Il me paraît donc logique que l’on se sente concernés par le niveau des émissions européennes et que l’on tente de les réduire.
Néanmoins il serait peut-être économiquement plus intéressant de réduire les émissions des pays émergents, 1 tonne de CO2 évitée coûte généralement plus cher en Europe qu’en Afrique.

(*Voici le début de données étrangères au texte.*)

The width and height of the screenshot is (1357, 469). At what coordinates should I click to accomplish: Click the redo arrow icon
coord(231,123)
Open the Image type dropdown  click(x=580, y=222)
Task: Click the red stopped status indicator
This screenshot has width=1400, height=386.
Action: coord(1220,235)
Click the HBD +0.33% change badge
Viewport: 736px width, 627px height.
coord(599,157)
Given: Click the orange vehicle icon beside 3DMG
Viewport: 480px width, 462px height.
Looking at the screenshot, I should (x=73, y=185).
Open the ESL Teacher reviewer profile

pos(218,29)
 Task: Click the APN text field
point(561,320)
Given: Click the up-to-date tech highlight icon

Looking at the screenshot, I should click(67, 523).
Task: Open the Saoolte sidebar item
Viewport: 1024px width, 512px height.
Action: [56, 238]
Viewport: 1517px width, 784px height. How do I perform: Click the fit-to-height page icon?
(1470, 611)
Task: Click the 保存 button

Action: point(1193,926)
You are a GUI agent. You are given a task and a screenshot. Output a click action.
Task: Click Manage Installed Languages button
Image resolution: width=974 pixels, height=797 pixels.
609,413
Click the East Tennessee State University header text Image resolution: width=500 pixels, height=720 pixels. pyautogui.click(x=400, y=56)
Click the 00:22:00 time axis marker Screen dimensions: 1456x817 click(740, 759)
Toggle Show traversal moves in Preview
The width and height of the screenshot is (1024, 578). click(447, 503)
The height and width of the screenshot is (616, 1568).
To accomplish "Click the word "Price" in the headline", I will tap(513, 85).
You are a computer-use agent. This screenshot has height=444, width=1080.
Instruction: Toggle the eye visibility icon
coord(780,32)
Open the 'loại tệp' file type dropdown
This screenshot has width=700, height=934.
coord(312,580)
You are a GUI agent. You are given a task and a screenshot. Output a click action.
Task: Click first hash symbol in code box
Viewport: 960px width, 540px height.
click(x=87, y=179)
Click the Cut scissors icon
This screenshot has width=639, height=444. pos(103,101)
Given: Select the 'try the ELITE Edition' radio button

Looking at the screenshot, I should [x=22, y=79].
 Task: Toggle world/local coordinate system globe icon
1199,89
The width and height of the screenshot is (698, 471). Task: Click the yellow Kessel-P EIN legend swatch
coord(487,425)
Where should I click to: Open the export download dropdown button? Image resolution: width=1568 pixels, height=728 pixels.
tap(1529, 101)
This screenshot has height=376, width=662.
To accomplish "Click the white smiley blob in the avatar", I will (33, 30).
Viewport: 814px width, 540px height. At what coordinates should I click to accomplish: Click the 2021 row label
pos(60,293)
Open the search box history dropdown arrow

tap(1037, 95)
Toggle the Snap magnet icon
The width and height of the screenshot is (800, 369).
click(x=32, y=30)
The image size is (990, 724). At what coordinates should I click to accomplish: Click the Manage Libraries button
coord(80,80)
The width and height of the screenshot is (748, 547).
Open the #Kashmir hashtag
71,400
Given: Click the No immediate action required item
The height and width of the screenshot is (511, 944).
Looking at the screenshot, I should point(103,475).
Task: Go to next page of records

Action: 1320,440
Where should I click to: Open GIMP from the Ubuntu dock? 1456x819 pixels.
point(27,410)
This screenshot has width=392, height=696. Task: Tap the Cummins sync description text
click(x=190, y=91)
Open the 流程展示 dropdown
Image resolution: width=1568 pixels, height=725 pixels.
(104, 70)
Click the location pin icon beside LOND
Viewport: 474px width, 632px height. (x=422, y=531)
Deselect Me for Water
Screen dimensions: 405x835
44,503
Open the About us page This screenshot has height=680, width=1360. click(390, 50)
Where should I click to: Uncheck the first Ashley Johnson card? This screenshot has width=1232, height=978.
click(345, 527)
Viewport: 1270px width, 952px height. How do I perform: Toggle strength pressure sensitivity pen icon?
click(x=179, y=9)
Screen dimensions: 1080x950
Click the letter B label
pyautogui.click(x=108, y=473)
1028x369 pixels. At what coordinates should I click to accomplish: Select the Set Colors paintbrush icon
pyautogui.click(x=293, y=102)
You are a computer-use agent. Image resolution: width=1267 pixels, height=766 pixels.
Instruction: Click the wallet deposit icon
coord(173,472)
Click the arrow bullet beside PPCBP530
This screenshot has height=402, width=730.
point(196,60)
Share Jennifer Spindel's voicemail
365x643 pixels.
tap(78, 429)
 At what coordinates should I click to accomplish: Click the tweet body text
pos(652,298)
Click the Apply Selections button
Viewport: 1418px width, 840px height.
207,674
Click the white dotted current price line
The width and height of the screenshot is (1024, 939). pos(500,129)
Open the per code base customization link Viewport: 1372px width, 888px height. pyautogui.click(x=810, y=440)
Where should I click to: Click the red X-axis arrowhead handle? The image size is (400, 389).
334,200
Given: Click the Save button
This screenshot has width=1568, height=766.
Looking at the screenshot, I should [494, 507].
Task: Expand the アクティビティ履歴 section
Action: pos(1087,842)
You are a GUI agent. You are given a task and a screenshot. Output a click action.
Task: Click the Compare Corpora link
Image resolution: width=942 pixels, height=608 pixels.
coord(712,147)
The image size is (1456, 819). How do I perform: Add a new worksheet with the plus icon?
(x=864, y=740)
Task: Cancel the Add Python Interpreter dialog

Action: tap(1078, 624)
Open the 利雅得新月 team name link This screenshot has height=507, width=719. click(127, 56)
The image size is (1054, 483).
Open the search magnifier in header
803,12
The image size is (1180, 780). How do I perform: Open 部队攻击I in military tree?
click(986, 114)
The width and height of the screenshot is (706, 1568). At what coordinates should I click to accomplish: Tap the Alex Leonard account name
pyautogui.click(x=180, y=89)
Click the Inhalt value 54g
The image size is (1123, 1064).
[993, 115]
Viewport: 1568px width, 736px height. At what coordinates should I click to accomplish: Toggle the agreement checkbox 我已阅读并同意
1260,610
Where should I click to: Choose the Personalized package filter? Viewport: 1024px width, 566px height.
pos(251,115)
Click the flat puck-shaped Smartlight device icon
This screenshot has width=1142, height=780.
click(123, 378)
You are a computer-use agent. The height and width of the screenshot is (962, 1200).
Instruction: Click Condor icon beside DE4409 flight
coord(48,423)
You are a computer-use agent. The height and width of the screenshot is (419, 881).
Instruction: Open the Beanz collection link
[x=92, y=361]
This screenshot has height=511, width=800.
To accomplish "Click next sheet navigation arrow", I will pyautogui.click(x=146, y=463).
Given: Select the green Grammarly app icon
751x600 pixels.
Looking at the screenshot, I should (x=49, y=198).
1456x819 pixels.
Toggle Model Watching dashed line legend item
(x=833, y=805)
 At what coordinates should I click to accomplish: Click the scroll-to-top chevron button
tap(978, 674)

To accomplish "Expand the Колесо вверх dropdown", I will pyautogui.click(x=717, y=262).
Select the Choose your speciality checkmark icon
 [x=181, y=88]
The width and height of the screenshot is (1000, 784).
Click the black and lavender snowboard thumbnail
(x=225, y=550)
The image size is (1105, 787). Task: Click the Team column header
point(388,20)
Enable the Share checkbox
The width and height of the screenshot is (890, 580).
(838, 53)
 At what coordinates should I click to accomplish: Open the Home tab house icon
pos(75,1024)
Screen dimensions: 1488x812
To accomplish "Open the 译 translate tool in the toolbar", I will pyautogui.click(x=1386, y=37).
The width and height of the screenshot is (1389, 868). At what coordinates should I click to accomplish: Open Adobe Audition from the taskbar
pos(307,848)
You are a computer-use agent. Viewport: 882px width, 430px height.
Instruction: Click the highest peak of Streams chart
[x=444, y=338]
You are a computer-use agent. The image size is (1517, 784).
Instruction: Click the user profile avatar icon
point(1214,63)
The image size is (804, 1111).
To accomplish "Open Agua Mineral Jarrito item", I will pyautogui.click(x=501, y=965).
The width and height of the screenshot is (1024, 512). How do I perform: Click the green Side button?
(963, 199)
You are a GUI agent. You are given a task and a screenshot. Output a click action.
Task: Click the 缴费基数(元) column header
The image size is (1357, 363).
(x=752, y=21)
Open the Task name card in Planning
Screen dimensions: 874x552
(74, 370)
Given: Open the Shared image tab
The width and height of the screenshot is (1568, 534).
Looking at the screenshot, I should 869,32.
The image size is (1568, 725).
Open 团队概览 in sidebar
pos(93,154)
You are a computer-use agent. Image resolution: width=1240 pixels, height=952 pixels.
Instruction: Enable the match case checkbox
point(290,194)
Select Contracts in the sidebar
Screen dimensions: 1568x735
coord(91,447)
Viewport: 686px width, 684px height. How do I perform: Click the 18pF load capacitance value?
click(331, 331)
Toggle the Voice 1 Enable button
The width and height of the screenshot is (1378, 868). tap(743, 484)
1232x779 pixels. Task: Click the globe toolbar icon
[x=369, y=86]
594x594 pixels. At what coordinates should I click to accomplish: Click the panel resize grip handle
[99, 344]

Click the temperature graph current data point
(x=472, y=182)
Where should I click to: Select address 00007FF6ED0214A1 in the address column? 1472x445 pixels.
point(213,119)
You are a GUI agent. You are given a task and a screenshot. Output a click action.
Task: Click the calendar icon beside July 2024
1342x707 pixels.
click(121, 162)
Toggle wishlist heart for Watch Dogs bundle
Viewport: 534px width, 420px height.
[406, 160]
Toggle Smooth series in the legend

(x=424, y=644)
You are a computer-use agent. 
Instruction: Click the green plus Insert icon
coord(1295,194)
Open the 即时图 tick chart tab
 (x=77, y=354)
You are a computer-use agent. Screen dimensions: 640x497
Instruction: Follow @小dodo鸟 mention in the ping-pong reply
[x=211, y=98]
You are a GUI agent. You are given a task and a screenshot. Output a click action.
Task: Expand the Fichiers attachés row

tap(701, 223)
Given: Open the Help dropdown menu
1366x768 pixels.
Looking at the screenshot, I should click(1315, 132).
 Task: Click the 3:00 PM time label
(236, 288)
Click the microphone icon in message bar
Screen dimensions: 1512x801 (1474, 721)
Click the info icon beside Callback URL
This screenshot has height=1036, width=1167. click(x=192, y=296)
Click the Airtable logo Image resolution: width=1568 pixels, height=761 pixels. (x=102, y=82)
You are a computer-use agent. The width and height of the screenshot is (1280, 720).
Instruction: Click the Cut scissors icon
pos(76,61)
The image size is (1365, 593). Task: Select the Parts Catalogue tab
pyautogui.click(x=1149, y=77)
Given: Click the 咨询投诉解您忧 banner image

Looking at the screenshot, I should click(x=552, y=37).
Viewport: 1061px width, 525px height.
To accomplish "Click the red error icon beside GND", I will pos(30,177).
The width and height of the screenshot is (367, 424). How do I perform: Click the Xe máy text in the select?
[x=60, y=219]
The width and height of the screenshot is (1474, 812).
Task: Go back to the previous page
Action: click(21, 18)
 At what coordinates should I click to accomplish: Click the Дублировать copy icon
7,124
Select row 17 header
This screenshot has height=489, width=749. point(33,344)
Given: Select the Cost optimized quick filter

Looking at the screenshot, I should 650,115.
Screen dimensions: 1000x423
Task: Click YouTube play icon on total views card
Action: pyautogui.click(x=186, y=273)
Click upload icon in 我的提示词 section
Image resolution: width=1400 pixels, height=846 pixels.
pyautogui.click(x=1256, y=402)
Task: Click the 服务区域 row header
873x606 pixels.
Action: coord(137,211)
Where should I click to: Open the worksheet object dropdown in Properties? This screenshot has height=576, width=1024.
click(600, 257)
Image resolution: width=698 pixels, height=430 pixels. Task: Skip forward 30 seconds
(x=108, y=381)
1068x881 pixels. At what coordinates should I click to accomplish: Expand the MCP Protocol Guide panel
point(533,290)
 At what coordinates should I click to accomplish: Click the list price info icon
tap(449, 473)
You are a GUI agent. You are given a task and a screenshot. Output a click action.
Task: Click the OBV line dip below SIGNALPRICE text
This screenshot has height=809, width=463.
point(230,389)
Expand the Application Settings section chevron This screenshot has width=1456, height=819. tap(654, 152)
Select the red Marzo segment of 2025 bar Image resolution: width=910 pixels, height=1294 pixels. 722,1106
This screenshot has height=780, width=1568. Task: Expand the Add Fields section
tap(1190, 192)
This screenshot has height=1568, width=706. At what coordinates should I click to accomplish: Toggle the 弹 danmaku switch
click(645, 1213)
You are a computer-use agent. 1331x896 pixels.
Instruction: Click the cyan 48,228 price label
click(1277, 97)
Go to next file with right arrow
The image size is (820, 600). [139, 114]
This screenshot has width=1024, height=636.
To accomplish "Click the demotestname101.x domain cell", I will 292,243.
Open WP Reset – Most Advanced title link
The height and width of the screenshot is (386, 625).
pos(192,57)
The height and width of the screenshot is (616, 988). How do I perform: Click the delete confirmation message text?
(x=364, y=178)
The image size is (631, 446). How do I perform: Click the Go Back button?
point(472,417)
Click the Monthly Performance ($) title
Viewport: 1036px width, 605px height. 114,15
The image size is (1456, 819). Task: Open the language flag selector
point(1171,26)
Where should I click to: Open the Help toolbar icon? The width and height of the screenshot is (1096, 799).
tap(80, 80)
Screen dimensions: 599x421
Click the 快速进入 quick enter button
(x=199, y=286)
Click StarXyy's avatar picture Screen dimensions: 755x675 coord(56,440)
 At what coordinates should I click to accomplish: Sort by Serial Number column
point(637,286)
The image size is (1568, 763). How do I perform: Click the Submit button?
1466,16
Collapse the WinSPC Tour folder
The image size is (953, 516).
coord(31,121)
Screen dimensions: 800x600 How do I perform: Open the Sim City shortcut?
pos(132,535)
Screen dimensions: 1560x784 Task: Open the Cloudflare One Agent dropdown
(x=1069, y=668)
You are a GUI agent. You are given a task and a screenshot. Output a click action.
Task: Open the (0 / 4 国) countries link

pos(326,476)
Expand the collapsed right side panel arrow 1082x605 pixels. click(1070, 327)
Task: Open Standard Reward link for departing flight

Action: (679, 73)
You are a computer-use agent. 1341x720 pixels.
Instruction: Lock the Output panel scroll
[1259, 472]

Vous avez raison, il faut à tout prix empêcher ces salauds de pauvres d’essayer de manger à leur faim. Sous prétexte de ne plus vouloir voir leur gosses crever, décimés par la sécheresse, la famine et la maladie, ils n’hésiteraient pas à pas nous encarboner, ces égoïstes !
L’humanisme réchauffiste…
Euh… Ce n’est pas ce que j’ai écrit.
J’ai simplement émis l’idée qu’il était sans doute plus efficient de consacrer de l’argent à décarboner les pays en voie de développement que les pays développés.
Pas pour empêcher leur développement mais pour le décarboner.
Bravo d’Inde à A. Lescure
Je vais vous dire un truc du fin fond de mon village au Tamil Nadu : dès que je lis : « 1 tonne de CO2 ou émissions de CO₂ », je me dis que je ne suis pas concerné, cette notion m’est étrangère, elle est toxique à la base. Elle a été conçue par nos ennemis, on s’en balance complètement. C’est un truc de complotistes, de tordus, de croyants malfaisants qui veulent à tout prix nous maintenir en servitude, en esclavage, je ne marcherai jamais dans cette combine, ça pue, son origine, leurs motivations, tout quoi.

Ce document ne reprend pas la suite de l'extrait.